Your goal:
Answer these questions using the news report on Taslima Nasreen.
(a) After the riots, to which state did police first move Nasreen?
(b) In what month does Nasreen's visa expire?
(c) Which prize did the European Parliament award her, and in what year?

══ Document passage ══

NEW DELHI (Reuters) - An exiled Bangladeshi Muslim woman writer threatened by radical Islamists has become a victim of political ping-pong in India, bundled from one city to another in a controversy critics say has shamed the secular state.

Authorities rushed award-winning Taslima Nasreen, who criticizes the use of religion as an oppressive force, from her home in Kolkata last week after protests against her by Muslim groups led to riots, forcing the army to be called in.

The riots appeared to be the culmination of years of simmering anger at Nasreen. Some radical Muslims hate Nasreen for saying Islam and other religions oppress women and Indian clerics had issued a "death warrant" against her in August.

After the riots, police moved her to a hotel in the western state of Rajasthan and then she was quickly sent to Delhi at the weekend under police protection.

No one seemed to want her.

"Democratic we may be, but liberal we most certainly are not," wrote Karan Thapar in the Hindustan Times, criticizing India for failing to defend freedom of expression enough.

The controversy highlights the delicate social faultlines of India, a nation born out of secular ideals 60 years ago but where communal politics still play a huge role.

Each move led to criticism that politicians were pandering to Muslim votes and were unwilling to take heat for defending her.

In an editorial on Monday, the Economic Times accused the government of being "afraid of offending the Islamist street".

Critics rallied against Prime Minister Manmohan Singh for being silent. Women's groups have called on the government to grant citizenship to Nasreen, whose visa expires in February.

Nasreen fled Bangladesh for the first time in 1994 when a court said she had "deliberately and maliciously" hurt Muslims' religious feelings with her Bengali-language novel "Lajja", or "Shame", which is about riots between Muslims and Hindus.

Several of her books have been banned in India and Bangladesh because they upset hardline Muslims. The European Parliament awarded her the Sakharov Prize for freedom of thought in 1994.

While the Indian government said it would give Nasreen protection, The Times of India said officials had pressurized her to leave the country.

India's main opposition Hindu nationalists, the Bharatiya Janata Party, criticized Singh for his silence and said they would force a parliamentary debate on the issue.

═══
══ Supplied data ══

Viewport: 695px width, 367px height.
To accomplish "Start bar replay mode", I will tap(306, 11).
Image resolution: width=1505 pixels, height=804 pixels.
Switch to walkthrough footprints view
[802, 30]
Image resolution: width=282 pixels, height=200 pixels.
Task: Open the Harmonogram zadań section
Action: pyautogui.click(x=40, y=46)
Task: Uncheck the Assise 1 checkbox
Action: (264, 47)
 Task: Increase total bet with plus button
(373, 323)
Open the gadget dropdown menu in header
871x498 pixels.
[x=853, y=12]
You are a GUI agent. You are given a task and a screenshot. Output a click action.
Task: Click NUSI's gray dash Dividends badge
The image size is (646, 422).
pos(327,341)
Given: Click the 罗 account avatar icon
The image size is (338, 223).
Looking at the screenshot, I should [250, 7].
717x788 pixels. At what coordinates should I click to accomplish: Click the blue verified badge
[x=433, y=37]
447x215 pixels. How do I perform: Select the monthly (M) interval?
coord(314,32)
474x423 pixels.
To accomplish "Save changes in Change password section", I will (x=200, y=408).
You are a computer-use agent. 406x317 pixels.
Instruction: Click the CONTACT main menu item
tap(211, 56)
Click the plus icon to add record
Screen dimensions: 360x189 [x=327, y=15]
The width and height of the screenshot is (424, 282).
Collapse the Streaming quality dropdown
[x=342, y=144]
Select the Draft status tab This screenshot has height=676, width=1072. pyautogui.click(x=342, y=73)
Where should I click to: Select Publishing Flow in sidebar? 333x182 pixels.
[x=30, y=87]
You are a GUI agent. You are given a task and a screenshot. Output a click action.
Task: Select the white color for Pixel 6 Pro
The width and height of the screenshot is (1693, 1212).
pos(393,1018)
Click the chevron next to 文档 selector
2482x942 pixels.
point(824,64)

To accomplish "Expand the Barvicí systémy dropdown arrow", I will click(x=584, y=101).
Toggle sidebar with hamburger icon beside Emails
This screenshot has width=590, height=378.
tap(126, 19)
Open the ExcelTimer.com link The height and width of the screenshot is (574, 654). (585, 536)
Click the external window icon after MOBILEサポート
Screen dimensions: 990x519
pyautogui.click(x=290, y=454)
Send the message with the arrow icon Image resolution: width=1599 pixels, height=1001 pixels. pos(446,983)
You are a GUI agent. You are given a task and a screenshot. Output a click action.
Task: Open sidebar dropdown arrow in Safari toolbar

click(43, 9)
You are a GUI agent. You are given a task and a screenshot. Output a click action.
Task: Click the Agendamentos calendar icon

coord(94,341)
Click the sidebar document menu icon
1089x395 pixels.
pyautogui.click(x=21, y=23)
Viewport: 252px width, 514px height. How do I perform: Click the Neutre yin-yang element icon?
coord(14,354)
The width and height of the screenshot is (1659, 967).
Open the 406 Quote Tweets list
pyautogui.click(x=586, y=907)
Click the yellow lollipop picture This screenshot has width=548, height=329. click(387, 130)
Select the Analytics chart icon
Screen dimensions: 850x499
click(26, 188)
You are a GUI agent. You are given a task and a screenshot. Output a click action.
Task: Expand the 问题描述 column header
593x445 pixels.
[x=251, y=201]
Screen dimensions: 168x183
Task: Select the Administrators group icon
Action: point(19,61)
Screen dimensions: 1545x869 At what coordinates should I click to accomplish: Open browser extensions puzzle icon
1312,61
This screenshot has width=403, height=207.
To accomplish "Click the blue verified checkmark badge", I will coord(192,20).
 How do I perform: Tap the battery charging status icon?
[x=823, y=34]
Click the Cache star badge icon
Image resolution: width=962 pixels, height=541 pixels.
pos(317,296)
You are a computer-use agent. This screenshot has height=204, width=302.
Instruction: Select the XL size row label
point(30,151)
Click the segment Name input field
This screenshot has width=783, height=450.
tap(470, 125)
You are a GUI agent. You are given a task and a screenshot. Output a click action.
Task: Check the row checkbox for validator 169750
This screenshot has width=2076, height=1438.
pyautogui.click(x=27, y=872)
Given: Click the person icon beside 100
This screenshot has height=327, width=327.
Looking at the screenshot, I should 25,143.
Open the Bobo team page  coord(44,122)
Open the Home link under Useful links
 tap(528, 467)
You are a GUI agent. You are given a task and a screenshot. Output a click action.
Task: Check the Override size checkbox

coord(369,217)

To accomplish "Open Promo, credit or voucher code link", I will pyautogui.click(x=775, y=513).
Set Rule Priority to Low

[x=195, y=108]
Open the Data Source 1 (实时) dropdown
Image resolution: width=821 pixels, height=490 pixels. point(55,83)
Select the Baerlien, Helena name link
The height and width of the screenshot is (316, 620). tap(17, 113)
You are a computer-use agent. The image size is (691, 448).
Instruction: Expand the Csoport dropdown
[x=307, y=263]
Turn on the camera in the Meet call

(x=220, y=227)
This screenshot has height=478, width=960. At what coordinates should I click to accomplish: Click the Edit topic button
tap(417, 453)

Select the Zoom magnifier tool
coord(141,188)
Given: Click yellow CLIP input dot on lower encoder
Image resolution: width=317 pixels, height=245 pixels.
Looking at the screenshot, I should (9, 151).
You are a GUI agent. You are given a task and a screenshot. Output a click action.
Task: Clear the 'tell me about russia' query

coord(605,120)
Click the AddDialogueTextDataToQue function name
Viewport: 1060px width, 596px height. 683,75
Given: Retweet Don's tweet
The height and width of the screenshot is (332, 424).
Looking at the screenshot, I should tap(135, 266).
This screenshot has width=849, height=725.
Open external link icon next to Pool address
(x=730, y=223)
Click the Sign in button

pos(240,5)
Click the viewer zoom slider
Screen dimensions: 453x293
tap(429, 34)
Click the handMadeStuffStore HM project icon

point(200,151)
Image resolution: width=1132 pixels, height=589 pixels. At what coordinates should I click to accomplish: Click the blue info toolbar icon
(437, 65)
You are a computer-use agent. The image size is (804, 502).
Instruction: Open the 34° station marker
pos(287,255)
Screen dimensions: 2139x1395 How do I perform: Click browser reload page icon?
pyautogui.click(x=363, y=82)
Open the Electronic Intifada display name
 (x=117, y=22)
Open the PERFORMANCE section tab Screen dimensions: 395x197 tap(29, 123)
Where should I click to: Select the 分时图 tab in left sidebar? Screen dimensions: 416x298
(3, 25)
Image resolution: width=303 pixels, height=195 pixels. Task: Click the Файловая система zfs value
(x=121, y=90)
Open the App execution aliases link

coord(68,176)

═══

The reply:
(a) Rajasthan
(b) February
(c) The Sakharov Prize for freedom of thought, in 1994